BEGIN Data for review

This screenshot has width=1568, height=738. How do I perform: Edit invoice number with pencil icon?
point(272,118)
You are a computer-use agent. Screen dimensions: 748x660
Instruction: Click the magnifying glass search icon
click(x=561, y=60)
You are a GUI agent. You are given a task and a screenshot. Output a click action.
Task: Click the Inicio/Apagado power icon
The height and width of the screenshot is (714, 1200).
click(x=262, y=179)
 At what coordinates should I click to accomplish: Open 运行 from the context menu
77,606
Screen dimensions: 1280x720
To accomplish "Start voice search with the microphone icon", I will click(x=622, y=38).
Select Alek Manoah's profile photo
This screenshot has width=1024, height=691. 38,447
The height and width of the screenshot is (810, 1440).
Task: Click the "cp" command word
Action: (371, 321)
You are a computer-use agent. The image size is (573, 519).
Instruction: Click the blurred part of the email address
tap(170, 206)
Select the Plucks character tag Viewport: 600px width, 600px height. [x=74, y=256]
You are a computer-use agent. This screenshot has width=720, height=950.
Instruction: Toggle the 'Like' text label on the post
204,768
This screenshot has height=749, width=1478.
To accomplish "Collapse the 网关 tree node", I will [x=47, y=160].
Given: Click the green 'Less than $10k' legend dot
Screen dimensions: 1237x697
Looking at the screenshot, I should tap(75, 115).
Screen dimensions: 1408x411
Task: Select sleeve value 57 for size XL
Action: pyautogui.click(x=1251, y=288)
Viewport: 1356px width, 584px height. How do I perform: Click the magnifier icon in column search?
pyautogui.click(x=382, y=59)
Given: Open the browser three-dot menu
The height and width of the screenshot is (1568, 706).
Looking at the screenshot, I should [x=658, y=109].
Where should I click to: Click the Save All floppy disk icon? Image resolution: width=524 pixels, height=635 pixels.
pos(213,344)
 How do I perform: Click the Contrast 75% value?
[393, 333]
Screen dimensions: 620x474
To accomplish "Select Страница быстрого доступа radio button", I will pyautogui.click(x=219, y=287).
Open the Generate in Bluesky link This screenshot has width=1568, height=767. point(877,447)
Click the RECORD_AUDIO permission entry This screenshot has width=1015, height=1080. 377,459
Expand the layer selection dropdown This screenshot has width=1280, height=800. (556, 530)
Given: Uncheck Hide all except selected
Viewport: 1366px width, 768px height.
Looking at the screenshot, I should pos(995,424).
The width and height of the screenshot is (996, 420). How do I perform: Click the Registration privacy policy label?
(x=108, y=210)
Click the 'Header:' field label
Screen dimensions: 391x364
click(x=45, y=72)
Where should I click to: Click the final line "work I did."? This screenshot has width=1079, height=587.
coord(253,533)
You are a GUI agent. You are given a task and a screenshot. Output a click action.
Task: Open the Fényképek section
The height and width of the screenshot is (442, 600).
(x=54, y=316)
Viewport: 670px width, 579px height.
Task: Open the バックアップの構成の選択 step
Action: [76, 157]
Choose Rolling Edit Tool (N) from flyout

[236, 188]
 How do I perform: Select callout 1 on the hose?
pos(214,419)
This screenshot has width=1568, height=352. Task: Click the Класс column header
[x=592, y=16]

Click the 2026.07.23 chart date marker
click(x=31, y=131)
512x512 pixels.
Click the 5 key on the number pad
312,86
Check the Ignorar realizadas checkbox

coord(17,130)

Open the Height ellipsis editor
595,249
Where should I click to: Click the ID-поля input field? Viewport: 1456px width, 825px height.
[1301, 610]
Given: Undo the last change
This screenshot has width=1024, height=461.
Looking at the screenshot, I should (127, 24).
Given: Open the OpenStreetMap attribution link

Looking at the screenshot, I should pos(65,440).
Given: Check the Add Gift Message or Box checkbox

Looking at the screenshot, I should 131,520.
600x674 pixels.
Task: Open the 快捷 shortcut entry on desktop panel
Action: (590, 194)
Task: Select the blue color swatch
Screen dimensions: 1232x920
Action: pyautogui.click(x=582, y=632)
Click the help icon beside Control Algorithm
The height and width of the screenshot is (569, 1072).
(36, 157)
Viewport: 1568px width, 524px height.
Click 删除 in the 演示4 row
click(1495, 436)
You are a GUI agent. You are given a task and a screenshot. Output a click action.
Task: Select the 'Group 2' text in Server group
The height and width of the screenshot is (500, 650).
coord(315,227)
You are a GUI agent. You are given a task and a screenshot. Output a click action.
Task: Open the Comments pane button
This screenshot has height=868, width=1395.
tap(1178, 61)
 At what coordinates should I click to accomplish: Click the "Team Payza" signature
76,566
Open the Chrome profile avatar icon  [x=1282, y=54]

END Data for review

--- Try it ---
The reply should hold only the lines from the beginning of the listing above through the line with "You are a computer-use agent. This", each one written exactly as it appears.

--- Answer space ---
This screenshot has width=1568, height=738. How do I perform: Edit invoice number with pencil icon?
point(272,118)
You are a computer-use agent. Screen dimensions: 748x660
Instruction: Click the magnifying glass search icon
click(x=561, y=60)
You are a GUI agent. You are given a task and a screenshot. Output a click action.
Task: Click the Inicio/Apagado power icon
The height and width of the screenshot is (714, 1200).
click(x=262, y=179)
 At what coordinates should I click to accomplish: Open 运行 from the context menu
77,606
Screen dimensions: 1280x720
To accomplish "Start voice search with the microphone icon", I will click(x=622, y=38).
Select Alek Manoah's profile photo
This screenshot has width=1024, height=691. 38,447
The height and width of the screenshot is (810, 1440).
Task: Click the "cp" command word
Action: (371, 321)
You are a computer-use agent. The image size is (573, 519).
Instruction: Click the blurred part of the email address
tap(170, 206)
Select the Plucks character tag Viewport: 600px width, 600px height. [x=74, y=256]
You are a computer-use agent. This screenshot has width=720, height=950.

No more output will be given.